De maatregelen van de Europese Centrale Bank (ECB) zijn nauwelijks verruimend, aangezien het tempo waarmee wordt opgekocht lager ligt dan de langjarige nominale bbp-groeitrend.
ECB QE 2.0 is door het voorraadeffect wel nuttig voor de markt, meent Robeco, maar ze kan zeker niet alle cyclische problemen bij bedrijfsobligaties oplossen. Er is deze keer minder kans op een gunstige internationale doorwerking van grensoverschrijdende Europese geldstromen naar credits in dollars, zoals in 2016, vanwege de vlakke Amerikaanse curves en de veel hogere valuta-hedgingkosten, ondanks de recente en verder verwachte rentverlagingen door de Fed.
De kwantitatieve verruiming door de ECB is door de ‘sugar rush rally’ van afgelopen zomer al grotendeels verdisconteerd. Toch denkt Robeco dat kredietwaardige (investment grade) bedrijfsobligaties in euro’s, als het ware onder de paraplu van de ECB, enigszins worden afgeschermd van de wereldwijde zwakte. Bij high yield constateert Robeco oplopende spreads. CCC’s blijven achter omdat deze bedrijven problemen hebben met de vertraging van de economische groei.

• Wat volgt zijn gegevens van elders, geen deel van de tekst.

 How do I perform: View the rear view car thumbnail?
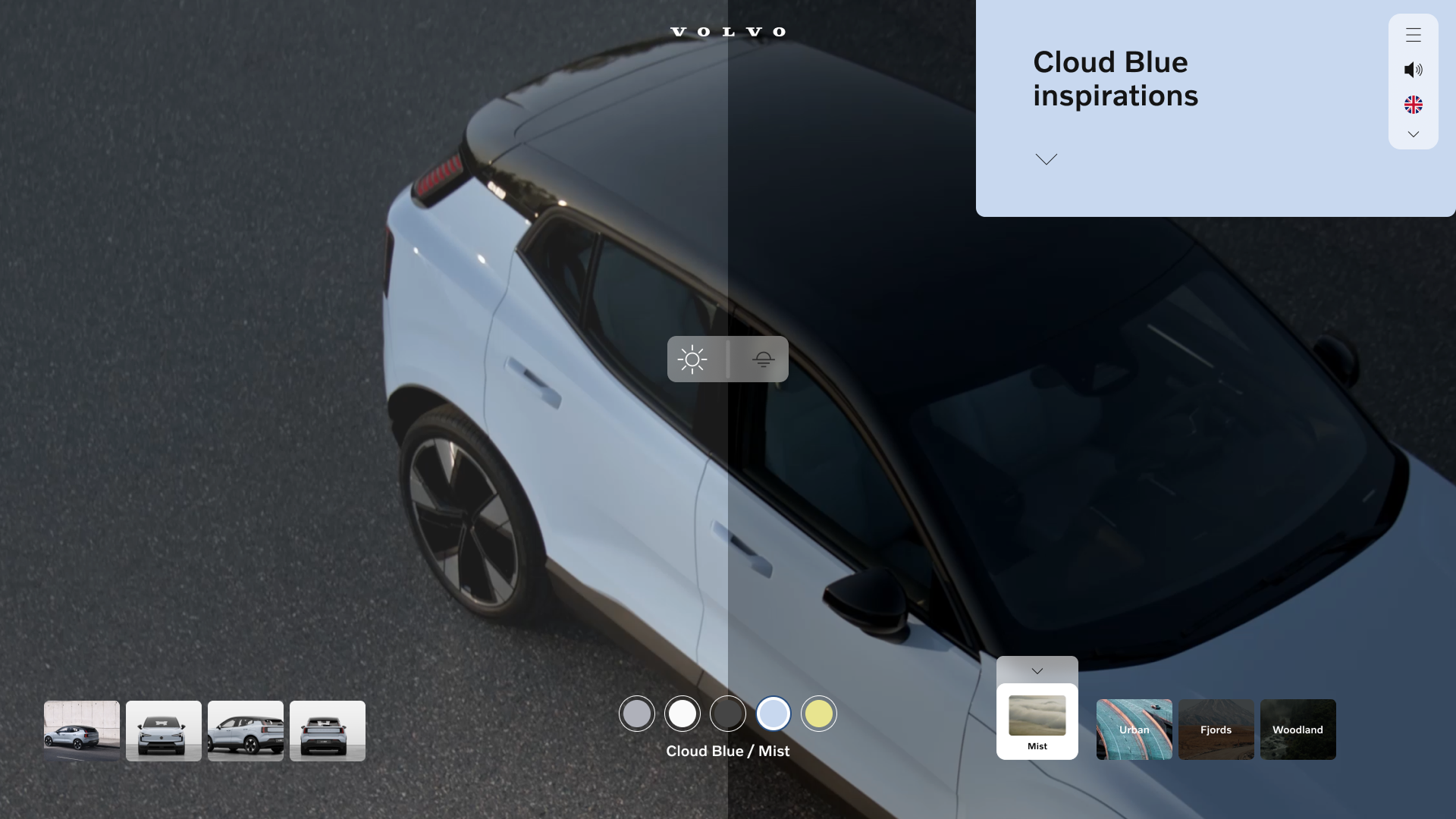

Amerikaanse investment grade-obligaties zijn nu aantrekkelijker dan die in euro’s. Net zoals bij Europese high yield-obligaties heeft de zoektocht naar rendement zich niet verder naar beneden doorgezet binnen het Amerikaanse creditspectrum. Papier van lagere kwaliteit heeft niet geprofiteerd van de rally omdat BB’s uitstekend presteerden.